TEXT SEGMENT:
——
Ambien Addiction: Understanding What’s Happening in Your Brain
Take enough Ambien to get dependent and addicted and you'll change the structure and workings of your brain in lasting ways. That’s the bad news - and that’s why most people struggle when trying to quit.
Fortunately, the brain has an incredible ability to adapt and repair – as long as you give it the healing time it requires.
You can quit and get your pre-Ambien self back again. It may take a little time, but research shows that people who recover from sedative addictions make enormous thinking and psychomotor gains – so happily, the payoff very likely justifies the effort involved.1
Ambien Addiction vs. Ambien Dependence
To get started, choose which of the following best describes your situation:
- I am not addicted to or dependent on Ambien
- I am dependent on but not addicted to Ambien
- I am dependent on and addicted to Ambien
Not sure? Then read on for a quick explanation of the important differences between Ambien dependence and Ambien addiction.
If you take Ambien as directed (never misusing it) you may become dependent on Ambien but you are unlikely to get addicted to it.
- Your brain adapts to chronic Ambien use by changing the structure and function of certain neurochemical systems.
- Once your brain has adapted in this way, you will experience specific withdrawal symptoms if you suddenly stop taking this medication.
You can also become physically dependent on non-intoxicating drugs like beta blockers – a form of blood pressure medication. However, since these types of drugs have no psychoactive effects (they can't get you high) they, unlike Ambien, are not addictive.
People who misuse Ambien are at risk to become addicted. Examples of misuse include:
- taking more than prescribed
- taking it more frequently than recommended
- taking it for reasons other than what it was prescribed for
- taking it with other drugs or alcohol or taking it recreationally, etc.
At recommended doses you may develop a physical dependency, but you aren’t likely to develop an addiction. This is because at low doses, Ambien doesn’t induce pleasurable intoxication… it only makes you sleepy.
At higher doses, however, Ambien starts to stimulate a wider array of GABBA-Benzodiazepine receptors and it starts to feel a lot like any other benzodiazepine – and since benzodiazepines are extremely addictive, it’s not surprising that higher doses of Ambien can also induce addiction.
——
MATERIAL SUPPLIED:
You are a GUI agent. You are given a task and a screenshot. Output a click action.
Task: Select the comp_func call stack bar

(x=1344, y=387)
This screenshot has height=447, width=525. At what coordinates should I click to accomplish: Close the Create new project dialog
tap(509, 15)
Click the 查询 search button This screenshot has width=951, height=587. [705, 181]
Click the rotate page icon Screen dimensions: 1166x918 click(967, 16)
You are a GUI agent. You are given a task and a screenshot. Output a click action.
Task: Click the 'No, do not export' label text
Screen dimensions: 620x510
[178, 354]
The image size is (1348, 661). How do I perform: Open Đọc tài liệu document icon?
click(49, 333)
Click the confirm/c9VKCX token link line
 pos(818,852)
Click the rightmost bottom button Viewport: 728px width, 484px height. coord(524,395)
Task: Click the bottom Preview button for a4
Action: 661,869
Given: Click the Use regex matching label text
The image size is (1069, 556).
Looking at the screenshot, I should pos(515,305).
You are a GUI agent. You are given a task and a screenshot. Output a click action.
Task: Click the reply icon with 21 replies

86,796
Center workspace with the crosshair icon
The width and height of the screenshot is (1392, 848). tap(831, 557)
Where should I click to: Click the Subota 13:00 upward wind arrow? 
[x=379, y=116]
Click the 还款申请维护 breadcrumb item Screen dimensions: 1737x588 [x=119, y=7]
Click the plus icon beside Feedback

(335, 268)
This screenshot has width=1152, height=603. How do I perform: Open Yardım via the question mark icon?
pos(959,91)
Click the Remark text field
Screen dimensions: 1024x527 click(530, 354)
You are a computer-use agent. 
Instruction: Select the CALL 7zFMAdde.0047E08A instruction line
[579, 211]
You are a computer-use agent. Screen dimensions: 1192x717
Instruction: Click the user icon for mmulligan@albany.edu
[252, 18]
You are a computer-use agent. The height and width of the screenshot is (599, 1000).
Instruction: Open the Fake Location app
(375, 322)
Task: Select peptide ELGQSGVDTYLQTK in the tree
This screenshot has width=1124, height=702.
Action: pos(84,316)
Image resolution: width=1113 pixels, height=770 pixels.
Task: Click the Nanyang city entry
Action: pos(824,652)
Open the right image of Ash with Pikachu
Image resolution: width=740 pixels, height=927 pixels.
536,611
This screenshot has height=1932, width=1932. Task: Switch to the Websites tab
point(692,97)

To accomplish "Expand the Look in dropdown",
——
EXERCISE AIM: Do these statements agree with the text on Ambien addiction? For each, answer yes or no and quote the words of the text that decide it. (a) Someone who takes Ambien as directed may become dependent on it but is unlikely to become addicted. (b) Beta blockers are addictive because people can become physically dependent on them. (c) At low doses, Ambien produces pleasurable intoxication.

RESULT FOR THIS EXERCISE:
(a) Yes: "If you take Ambien as directed (never misusing it) you may become dependent on Ambien but you are unlikely to get addicted to it."
(b) No: "since these types of drugs have no psychoactive effects (they can't get you high) they, unlike Ambien, are not addictive."
(c) No: "at low doses, Ambien doesn’t induce pleasurable intoxication… it only makes you sleepy."